Sometimes animals use features of the environment to assess the quality of a habitat, which is beneficial as long as these indicators remain strongly correlated with the true richness of the habitat.
Some human-induced habitat changes can alter this relationship such that these indicators are no longer correlated with habitat richness.
The continuous use of these cues, which are now misleading, could jeopardize their growth, survival, or reproduction.
Such situations correspond to an ecological trap.
Tuna species have always associated with logs or other plant debris drifting on the surface of the oceans.
By deploying artificial FADs, fishers ultimately modify the habitat of tuna by increasing the number of floating objects.
Does this modification lead tuna to go to poorer areas (following FADs), with negative effects on their fitness, growth, or reproduction?

OBSTACLES

Deepening our knowledge on the associative behaviour of tunas and its effects on their biology is necessary to predict the consequences of an increase in the number of floating objects on the ecology of tuna species.

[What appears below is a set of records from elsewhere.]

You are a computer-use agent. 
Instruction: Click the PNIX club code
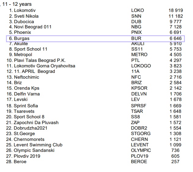point(137,32)
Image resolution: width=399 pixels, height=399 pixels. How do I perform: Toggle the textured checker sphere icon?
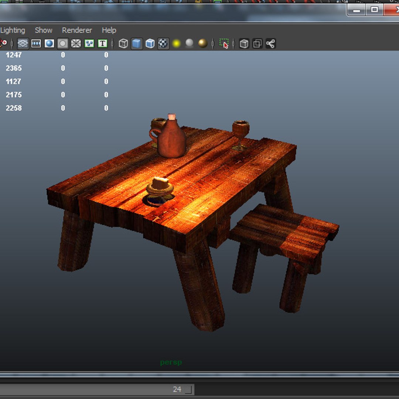(163, 44)
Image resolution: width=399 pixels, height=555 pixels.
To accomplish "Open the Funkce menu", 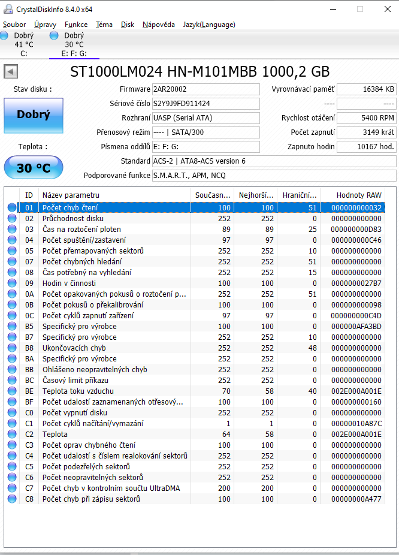I will pyautogui.click(x=76, y=25).
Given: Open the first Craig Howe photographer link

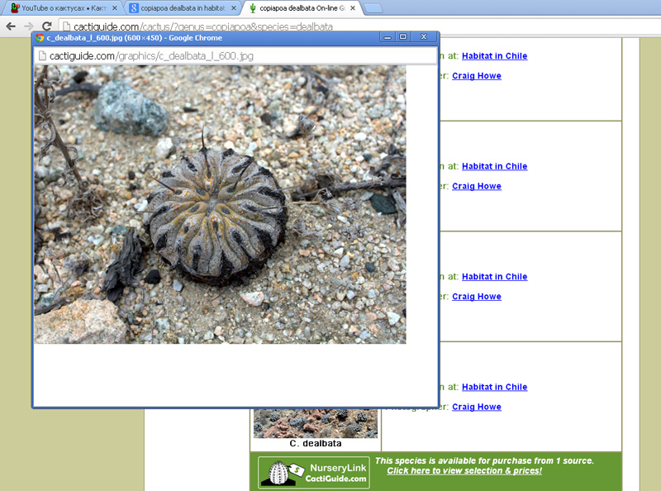Looking at the screenshot, I should (x=477, y=75).
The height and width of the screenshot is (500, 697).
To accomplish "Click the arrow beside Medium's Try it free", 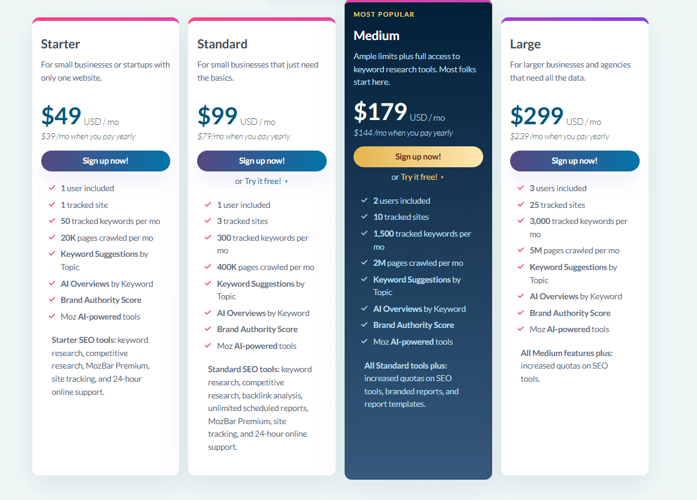I will 443,177.
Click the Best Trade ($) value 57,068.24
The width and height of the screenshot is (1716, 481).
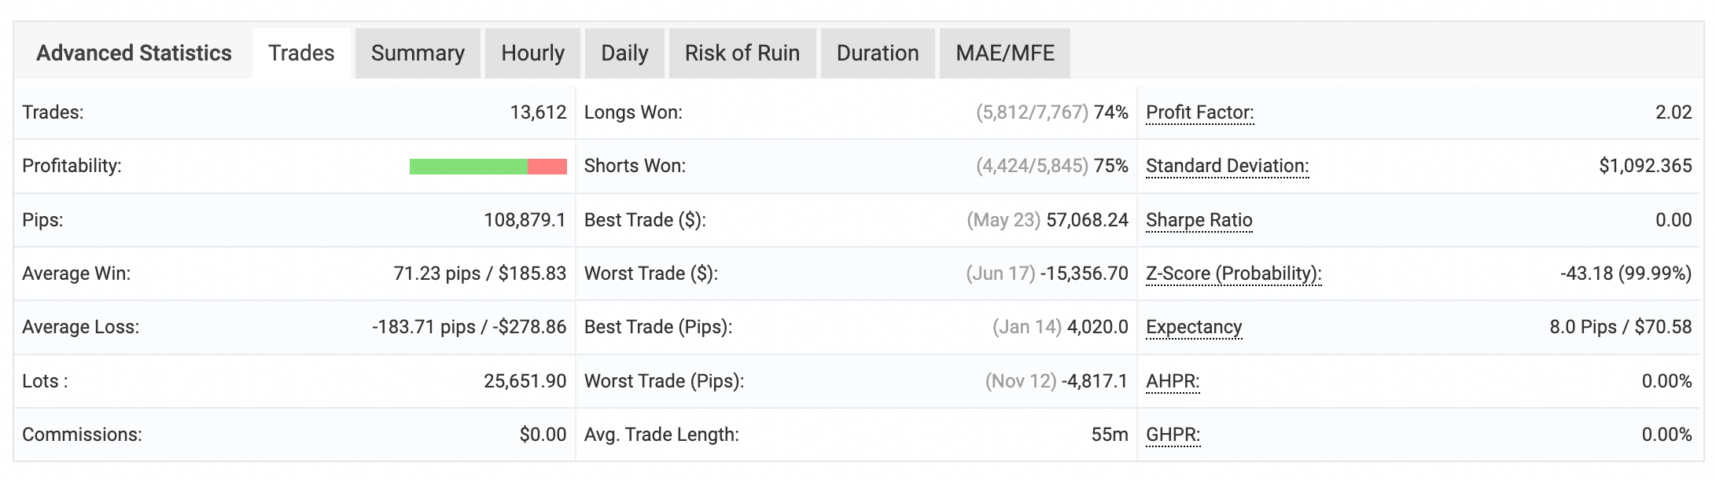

The aim is to understand whether tuna remain trapped in a network of FADs, or on the contrary leave it, when the environment is unfavourable to them (reducing their physiological condition).

ACTIONS

1. BEHAVIOUR

Measurements of how much time tuna spent around a drifting FAD and the lag between two associations (when tuna is in a free school) will be made by equipping tuna with acoustic tags (via surgery) and by equipping the drifting FAD in the same area with acoustic receivers capable of transmitting their data by satellite. While tuna residence times around drifting FADs have previously been measured, travel times between two neighbouring FADs have never been measured due to the difficulty of instrumenting drifting FADs from the same network, contrary to what has been done for anchored FADs.
A model describing tuna behaviour will be developed from these data to assess the effects of different FAD densities on tuna associative dynamics, including the possible fragmentation of tuna schools.

2. PHYSIOLOGY

Tunas are known to generally have empty stomachs and to be leaner when associated with floating objects than when swimming in free schools.
Measurements of an indicator of tuna condition (the relative amount of intracellular and extracellular water measured from electrical bio-impedance) will be made on captive tunas, which will be subjected to fasting and feeding phases of variable durations. These alternating feeding regimes will simulate the phases of association with floating objects and free schools. Understanding how the condition indicator evolves in a controlled environment will serve as baseline to interpret the condition measurements carried out on wild-caught tuna around floating objects or in free schools.

3. INTEGRATED MODEL

A model integrating both behavioural and physiological knowledge will be developed to build scenarios describing the evolution of tuna condition indicators as function of FAD density. The goal is to study three hypotheses:
a) tuna species associate with FADs when their condition indicator is high,
b) tuna associate with FADs when their condition indicator is low,
c) tuna associate with FADs regardless of their condition indicator status.
Particularly, this model will help infer whether certain "threshold" values of FAD densities generate negative effects on the behaviour and physiology of tropical tunas.